> Goal:
Change "Screen dimensions" to "Display size" in the rows from the start through the line containing "Action: (x=67, y=206)". Give back only that stretch with nothing else altered.

> Stored data:
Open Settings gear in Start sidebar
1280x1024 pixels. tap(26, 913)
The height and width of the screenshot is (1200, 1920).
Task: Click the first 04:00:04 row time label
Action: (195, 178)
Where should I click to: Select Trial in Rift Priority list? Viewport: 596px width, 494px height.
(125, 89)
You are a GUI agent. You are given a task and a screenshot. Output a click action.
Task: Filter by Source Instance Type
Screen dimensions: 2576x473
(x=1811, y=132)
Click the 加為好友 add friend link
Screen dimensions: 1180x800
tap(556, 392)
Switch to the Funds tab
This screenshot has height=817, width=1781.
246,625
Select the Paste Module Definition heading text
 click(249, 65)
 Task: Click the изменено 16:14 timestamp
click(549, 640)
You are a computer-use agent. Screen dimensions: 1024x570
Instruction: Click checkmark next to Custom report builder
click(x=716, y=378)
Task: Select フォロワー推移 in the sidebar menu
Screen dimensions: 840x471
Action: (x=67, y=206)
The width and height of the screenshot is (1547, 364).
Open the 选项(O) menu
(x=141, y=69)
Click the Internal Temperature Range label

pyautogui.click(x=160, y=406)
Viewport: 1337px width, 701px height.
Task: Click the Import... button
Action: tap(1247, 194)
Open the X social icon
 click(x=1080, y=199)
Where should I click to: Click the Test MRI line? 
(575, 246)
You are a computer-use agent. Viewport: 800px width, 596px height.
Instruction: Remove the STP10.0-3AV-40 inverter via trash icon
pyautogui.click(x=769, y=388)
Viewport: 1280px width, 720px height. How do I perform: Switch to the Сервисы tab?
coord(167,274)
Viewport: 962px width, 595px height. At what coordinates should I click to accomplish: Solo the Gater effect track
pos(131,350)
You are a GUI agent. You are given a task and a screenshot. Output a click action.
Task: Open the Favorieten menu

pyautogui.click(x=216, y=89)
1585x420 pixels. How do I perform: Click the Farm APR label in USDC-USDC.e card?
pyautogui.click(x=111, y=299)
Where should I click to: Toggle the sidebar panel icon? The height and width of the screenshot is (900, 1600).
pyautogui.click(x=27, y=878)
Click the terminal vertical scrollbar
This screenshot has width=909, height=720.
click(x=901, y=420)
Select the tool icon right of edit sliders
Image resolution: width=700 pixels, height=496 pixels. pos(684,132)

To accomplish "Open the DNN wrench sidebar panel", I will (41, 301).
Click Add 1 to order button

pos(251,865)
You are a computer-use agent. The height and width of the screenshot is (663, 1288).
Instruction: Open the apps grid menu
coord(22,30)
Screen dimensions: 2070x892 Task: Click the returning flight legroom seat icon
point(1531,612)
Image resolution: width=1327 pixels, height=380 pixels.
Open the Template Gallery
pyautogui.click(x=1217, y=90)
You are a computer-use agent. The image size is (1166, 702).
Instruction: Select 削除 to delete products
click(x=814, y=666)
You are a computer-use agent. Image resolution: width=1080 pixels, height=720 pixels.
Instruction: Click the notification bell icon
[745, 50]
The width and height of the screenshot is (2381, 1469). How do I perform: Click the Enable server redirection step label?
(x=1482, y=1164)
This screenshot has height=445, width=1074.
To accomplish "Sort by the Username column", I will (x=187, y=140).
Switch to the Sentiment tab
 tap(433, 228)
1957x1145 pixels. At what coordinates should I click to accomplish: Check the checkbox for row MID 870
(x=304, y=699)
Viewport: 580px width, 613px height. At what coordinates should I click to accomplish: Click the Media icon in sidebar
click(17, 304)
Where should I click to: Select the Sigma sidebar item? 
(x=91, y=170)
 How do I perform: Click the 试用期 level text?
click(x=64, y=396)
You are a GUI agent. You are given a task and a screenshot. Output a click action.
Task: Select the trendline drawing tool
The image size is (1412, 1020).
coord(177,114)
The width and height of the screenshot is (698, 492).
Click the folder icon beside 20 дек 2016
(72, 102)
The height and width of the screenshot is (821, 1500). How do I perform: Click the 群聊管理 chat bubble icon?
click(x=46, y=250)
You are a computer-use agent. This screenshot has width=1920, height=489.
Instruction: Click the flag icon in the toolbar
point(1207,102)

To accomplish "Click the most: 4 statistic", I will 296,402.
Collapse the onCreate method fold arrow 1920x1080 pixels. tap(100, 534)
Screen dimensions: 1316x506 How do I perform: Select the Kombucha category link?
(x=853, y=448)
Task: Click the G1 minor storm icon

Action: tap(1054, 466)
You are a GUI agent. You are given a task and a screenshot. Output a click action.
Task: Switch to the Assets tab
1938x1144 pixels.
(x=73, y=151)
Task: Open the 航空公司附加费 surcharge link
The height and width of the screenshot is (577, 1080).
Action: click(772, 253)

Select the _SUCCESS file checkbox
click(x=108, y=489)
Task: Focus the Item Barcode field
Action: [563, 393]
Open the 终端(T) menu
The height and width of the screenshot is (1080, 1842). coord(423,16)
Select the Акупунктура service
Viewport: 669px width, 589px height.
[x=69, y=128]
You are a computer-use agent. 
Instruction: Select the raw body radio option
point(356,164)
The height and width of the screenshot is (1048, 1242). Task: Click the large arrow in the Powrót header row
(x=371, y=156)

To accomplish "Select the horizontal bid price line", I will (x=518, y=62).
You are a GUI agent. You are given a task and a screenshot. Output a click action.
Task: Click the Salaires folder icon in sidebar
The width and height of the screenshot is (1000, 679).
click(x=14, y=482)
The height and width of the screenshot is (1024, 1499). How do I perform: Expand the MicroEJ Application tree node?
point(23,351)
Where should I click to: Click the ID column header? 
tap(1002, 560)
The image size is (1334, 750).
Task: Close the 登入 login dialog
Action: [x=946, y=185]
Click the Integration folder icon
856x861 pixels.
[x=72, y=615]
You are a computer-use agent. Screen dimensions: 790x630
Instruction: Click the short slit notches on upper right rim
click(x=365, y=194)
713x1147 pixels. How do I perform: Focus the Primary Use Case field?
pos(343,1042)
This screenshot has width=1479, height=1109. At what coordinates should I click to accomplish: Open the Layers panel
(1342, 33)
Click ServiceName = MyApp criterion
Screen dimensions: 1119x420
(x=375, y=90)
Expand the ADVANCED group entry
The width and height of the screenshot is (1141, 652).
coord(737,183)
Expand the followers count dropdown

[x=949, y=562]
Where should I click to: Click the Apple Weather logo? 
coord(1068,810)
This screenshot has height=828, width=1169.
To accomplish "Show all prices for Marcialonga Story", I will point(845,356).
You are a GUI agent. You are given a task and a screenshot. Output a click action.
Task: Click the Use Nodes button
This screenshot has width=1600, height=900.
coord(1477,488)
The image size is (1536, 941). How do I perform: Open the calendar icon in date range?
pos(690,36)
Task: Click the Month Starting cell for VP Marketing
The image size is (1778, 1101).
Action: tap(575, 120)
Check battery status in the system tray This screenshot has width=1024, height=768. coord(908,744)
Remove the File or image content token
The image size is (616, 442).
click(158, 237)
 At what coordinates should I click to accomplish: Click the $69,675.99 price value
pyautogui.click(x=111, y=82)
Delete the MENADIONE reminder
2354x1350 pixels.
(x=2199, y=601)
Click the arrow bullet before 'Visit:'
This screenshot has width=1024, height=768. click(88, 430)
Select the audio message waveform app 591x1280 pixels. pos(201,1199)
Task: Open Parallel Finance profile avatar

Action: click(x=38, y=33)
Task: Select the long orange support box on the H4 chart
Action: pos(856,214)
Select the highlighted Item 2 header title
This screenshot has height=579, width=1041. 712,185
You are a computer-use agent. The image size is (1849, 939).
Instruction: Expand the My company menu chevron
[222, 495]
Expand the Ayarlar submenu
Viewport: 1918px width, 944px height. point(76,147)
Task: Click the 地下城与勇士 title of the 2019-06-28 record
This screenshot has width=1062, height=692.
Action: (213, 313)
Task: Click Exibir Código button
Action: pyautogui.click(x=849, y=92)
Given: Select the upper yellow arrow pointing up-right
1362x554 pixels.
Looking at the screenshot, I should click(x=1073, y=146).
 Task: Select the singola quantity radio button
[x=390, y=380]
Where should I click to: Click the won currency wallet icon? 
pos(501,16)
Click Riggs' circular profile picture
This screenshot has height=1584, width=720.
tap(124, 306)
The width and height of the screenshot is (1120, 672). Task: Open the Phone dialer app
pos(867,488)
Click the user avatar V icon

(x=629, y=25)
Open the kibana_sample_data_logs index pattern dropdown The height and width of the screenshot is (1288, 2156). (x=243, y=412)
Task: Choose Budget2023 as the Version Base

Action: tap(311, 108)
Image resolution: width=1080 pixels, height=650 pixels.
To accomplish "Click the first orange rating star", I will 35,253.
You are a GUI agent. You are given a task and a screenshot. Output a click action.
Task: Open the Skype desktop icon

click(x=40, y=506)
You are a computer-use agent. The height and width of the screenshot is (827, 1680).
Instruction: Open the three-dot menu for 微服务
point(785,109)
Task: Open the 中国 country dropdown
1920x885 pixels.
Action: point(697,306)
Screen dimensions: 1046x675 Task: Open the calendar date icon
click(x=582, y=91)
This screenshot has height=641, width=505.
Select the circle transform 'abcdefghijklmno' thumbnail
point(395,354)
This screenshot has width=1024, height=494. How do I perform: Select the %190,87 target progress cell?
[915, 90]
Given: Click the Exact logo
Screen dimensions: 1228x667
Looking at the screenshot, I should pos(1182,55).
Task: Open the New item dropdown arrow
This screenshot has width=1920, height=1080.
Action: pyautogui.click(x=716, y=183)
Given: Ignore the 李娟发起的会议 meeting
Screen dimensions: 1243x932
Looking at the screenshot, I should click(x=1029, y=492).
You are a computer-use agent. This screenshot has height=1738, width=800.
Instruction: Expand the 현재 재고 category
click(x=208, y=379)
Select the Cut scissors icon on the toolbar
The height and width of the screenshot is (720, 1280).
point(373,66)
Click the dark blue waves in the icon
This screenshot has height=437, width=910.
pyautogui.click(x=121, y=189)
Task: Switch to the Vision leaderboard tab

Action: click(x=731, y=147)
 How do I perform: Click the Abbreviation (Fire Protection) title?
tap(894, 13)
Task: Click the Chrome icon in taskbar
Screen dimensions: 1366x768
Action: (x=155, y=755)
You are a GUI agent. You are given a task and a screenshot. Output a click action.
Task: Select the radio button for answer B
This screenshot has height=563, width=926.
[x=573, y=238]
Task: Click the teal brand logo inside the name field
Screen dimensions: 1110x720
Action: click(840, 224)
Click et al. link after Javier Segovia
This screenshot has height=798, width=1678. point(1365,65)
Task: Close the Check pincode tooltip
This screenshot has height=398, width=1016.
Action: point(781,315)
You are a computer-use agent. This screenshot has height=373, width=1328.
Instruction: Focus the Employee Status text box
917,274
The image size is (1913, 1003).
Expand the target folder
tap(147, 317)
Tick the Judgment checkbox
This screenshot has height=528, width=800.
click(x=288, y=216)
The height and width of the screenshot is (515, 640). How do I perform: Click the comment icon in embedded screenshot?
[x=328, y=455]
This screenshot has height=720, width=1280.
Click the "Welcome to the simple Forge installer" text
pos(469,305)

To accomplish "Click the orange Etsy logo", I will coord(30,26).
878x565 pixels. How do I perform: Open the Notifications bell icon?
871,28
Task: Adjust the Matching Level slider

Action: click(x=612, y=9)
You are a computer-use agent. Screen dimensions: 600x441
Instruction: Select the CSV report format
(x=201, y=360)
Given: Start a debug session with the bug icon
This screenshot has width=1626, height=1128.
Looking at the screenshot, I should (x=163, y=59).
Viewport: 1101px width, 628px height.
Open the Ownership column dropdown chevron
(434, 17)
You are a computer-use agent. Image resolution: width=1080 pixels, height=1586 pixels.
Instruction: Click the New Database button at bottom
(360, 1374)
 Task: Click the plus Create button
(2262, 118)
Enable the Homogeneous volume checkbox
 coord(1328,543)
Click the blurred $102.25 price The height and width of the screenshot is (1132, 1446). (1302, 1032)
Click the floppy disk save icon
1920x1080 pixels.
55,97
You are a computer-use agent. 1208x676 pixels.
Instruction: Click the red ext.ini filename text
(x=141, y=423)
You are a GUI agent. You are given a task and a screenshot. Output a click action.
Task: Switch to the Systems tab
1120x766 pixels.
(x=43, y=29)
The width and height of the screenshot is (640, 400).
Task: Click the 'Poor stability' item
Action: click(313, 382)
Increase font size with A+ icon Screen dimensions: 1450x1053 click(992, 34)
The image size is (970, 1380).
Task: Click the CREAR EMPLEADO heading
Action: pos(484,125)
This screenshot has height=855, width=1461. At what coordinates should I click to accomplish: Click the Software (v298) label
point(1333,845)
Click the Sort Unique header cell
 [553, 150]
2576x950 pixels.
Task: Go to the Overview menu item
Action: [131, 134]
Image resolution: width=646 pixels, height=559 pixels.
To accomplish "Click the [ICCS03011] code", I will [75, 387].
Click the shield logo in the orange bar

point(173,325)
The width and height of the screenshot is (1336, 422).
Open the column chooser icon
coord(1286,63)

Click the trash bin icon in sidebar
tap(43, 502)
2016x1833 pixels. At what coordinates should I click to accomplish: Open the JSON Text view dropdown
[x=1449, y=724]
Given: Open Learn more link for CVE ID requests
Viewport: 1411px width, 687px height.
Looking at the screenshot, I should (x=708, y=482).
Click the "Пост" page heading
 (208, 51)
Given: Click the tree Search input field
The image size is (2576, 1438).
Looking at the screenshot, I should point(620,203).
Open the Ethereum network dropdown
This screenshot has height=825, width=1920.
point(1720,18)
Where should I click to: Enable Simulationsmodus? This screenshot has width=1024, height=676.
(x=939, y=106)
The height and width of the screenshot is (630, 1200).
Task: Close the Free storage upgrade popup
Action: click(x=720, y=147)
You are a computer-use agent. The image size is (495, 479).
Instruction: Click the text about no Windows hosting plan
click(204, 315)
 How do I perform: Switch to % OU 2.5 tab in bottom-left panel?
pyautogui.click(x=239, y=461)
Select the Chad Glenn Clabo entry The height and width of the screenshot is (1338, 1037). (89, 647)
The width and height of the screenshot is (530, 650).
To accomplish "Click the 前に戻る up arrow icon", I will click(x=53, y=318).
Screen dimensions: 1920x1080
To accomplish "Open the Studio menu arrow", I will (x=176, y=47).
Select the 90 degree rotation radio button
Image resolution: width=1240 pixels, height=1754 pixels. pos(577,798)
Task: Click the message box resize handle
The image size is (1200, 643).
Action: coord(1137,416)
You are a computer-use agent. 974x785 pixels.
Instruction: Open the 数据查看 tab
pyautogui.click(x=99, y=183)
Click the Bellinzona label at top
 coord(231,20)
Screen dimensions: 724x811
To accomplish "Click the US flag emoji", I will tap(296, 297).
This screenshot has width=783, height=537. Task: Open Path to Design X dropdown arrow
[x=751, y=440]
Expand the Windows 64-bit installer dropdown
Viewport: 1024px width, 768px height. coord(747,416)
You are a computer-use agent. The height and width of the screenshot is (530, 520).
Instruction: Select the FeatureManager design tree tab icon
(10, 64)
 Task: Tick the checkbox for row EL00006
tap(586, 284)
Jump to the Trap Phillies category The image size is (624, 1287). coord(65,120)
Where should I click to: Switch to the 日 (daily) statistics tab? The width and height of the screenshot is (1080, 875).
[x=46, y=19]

> Exercise output:
Open Settings gear in Start sidebar
1280x1024 pixels. tap(26, 913)
The height and width of the screenshot is (1200, 1920).
Task: Click the first 04:00:04 row time label
Action: (195, 178)
Where should I click to: Select Trial in Rift Priority list? Viewport: 596px width, 494px height.
(125, 89)
You are a GUI agent. You are given a task and a screenshot. Output a click action.
Task: Filter by Source Instance Type
Display size: 2576x473
(x=1811, y=132)
Click the 加為好友 add friend link
Display size: 1180x800
tap(556, 392)
Switch to the Funds tab
This screenshot has height=817, width=1781.
246,625
Select the Paste Module Definition heading text
 click(249, 65)
 Task: Click the изменено 16:14 timestamp
click(549, 640)
You are a computer-use agent. Display size: 1024x570
Instruction: Click checkmark next to Custom report builder
click(x=716, y=378)
Task: Select フォロワー推移 in the sidebar menu
Display size: 840x471
Action: (x=67, y=206)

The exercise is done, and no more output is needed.